Though the immediate violence of sexual assault occurs between the victim and the perpetrators, society shares the blame. We as a collective community are all also responsible. By doubting survivors’ accounts and hurt, by only offering an expensive, invasive and tedious judicial process that guarantees nothing, by victim blaming and offering insufficient support to survivors’ well-being and by failing to sustain dialogue about all these injustices, we cultivate a culture that allows these incidences to happen routinely. By tolerating this violence, we implicitly concede that this is okay, when this is far, far from okay.


Demanding justice isn’t as simple as seeking out the bad guys. Like so many other pervasive issues, it’s about holding ourselves accountable as responsible community members, which requires a sustained effort from us all. And that doesn’t mean invoking a sense of protection just because you’re the father of a daughter or the brother of a sister. It’s about the moral imperative to be a decent person and recognize that this terror and violence shouldn’t happen, period. None of us should be comfortable living in a society that tolerates this sort of invasive violence toward anyone. And it shouldn’t take extreme cases of sexual violence to incite our desire for justice. Guilt and anger are insufficient and unsustainable motivators; allowing them to primarily fuel our efforts will inevitably burn us out. We shouldn’t need to hear statistics and gruesome details as shock value in order to will ourselves to care, as we certainly have been prone to in the past. 

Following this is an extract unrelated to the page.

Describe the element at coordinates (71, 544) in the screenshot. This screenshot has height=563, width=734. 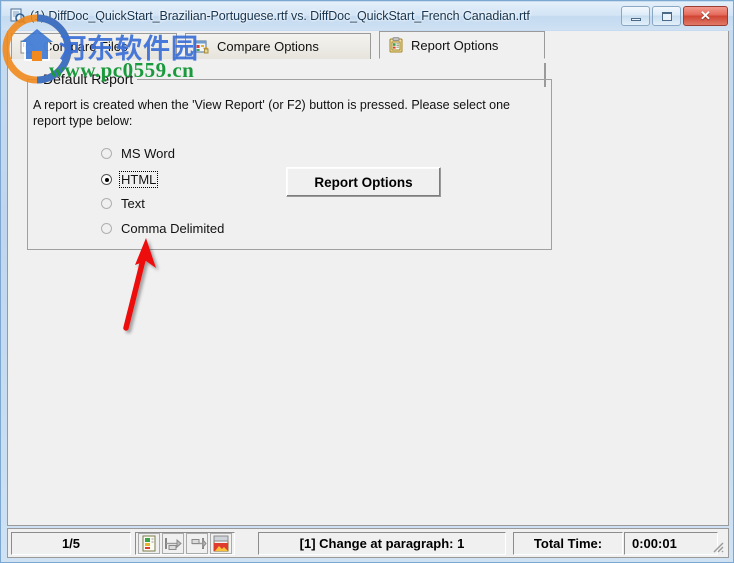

It is imperative that we remember this and take sustained actions. Our behavior must shift if we wish to build safer and more inclusive communities. So take extra care of your friends at parties and don’t be afraid to interfere. Educate yourself on how to support and respect survivors, learn to prioritize their voices and recognize how this violence disproportionately affects certain populations. Demand that our university hold itself accountable for not effectively dealing with cases of assault, respond to these situations with due process and provide resources and support for survivors. Through these actions, we can show that our communities, and nation at large, must confront and deal with this pervasive problem.


It is not easy to navigate the fallout of a sexual assault, since each case has its own complications and nuances. But that is all the more reason why we need to sustain an active dialogue, take accusations seriously and simply keep caring — there is no question about this. Justice isn’t some abstract ideal or a wordy court ruling — its pursuit starts with each of us and how willing we are to confront painful realities.